Male factor infertility is not something I ever thought I would experience. I’m young, healthy, and no one else in my family has had infertility issues, so why would I? I felt broken, like less of a man and husband. I was embarrassed. What will people think? The shame and secrecy around the topic of male infertility leave every newly diagnosed man feeling emasculated and alone, a sad reality considering that nearly 50% of all infertility diagnoses are at least partially due to male factors.
Having children has always been a given for me, something I never questioned. My wife and I, who have been together since we were 16 years old, always knew that we wanted children. After we got married, we decided to travel and enjoy married life for a few years before trying to grow our family. We were both still young and healthy, with no indication that there would be any problems trying to conceive.
My wife is a teacher, and we were naive enough to believe we could time pregnancy perfectly to align with her summer break. After a few months we realized that wouldn’t be the case, but thought “oh well, we can announce our pregnancy over the holidays!” Wrong again. Each month that passed caused us more and more stress. My wife was becoming increasingly triggered by things like pregnancy announcements, baby showers, and birthday parties.
When a year went by without success, I thought my wife was overreacting when she said she wanted us both to get tested. I thought we just needed to be more patient, but she felt like something was wrong. After everything seemed normal for her, the doctor suggested that I get tested. To be honest, I thought it was a little ridiculous. I had spent months consoling and reassuring my wife, telling her “it will happen eventually; it hasn’t been that long.” I honestly believed that, and only agreed to get tested to hopefully give her some peace of mind. Instead, a few weeks later, we got the call that I had zero sperm. That was one of the most heartbreaking moments of my life.
When we got the call with my test results, I was in shock. There had to be some kind of mistake in the lab. I didn’t know of anyone else with this issue! My wife and I were devastated. I remember asking the doctor if we had any chance to become parents and getting a disappointing and vague answer. Over the next few months, we started diving into treatment and looking at alternate plans. I visited a Urologist, had lots of blood drawn, and made a few lifestyle changes.

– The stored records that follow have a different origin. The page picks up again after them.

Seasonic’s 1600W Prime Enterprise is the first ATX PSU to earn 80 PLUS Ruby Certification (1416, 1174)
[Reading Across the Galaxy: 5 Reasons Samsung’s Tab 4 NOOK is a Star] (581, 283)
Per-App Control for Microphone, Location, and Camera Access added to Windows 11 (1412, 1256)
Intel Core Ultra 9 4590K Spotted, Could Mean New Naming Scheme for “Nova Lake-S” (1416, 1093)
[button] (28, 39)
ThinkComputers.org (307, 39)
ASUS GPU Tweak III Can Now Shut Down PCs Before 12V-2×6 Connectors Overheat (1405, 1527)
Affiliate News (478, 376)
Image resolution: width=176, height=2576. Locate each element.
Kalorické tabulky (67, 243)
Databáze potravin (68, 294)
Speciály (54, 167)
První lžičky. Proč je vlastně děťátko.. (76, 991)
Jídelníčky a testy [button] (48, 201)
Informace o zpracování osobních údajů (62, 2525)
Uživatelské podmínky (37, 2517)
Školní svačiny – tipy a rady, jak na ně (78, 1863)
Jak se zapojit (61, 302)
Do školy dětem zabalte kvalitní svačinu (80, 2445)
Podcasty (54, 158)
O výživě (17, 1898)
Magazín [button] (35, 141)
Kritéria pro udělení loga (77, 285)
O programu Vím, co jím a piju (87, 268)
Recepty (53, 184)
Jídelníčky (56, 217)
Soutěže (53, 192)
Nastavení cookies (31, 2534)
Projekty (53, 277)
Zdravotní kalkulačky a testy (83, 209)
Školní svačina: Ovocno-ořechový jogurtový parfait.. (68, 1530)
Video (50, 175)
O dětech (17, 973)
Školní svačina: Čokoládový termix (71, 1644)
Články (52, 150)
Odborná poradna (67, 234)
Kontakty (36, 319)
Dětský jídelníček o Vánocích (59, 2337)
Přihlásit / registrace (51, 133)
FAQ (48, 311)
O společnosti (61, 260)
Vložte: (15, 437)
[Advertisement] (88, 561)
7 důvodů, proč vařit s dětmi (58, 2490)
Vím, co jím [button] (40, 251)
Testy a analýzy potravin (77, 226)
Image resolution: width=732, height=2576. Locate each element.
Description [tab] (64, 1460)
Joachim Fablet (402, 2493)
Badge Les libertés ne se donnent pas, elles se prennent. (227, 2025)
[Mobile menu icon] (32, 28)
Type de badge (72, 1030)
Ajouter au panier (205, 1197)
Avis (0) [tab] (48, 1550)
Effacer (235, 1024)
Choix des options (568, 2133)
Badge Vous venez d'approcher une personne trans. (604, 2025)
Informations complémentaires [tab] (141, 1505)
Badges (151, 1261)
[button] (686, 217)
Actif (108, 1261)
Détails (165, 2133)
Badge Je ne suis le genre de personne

I had surgery to improve our odds and had to wait six months for the results. After trying to conceive for a year already, another six months felt like an eternity. Two days before Thanksgiving, we finally got our results. No change, still no sperm. We spent the entire next year grieving the loss of the child we could not have, one with a genetic connection to both of us.
Over the course of that year, we discussed many options but kept coming back to the same one: donor sperm. My wife and I both felt strongly that we wanted to experience pregnancy and childbirth. Using donor sperm would allow for that while also maintaining a genetic link to my wife. We did lots of research and even discovered that some of our friends had used donor sperm as well. As it turned out, we did know people who had experienced the same thing! They helped guide us through the process and seeing how “normal” their families were helped to reassure us that this was a completely legitimate way to grow our family.
We finally started to find happiness and hope again. After feeling so alone, it was encouraging to see how common our situation really was, and how fulfilling this path to parenthood could be. Eventually, we both felt at peace with the decision, and we moved forward using donor sperm.
After four years of heartache, our greatest wish finally came true. On my 32nd birthday, our daughter was born. Infertility robbed us of so much, but she has healed our hearts. She is the child we never knew we needed in our lives, and now can’t imagine life without. Our bond is stronger than I ever imagined. We may not share DNA, but the effort and love I’ve poured into her are undeniable. I’ve been trying to make the best decisions for her for years, since before I even knew who she was.
I still struggle with occasional feelings of shame and emasculation. It’s a work in progress. Talking about my experience and sharing it with others has helped me tremendously, and I hope it helps others to see that they’re not alone. I’ve accepted that it’s a medical condition I have no control over. Grief takes time to process, and everyone goes through it differently. I’ve worked hard to sort through my emotions and embrace our story. My infertility and the road that we chose led us to our little girl. As painful as it was, I would go through it all again a hundred times to get to her.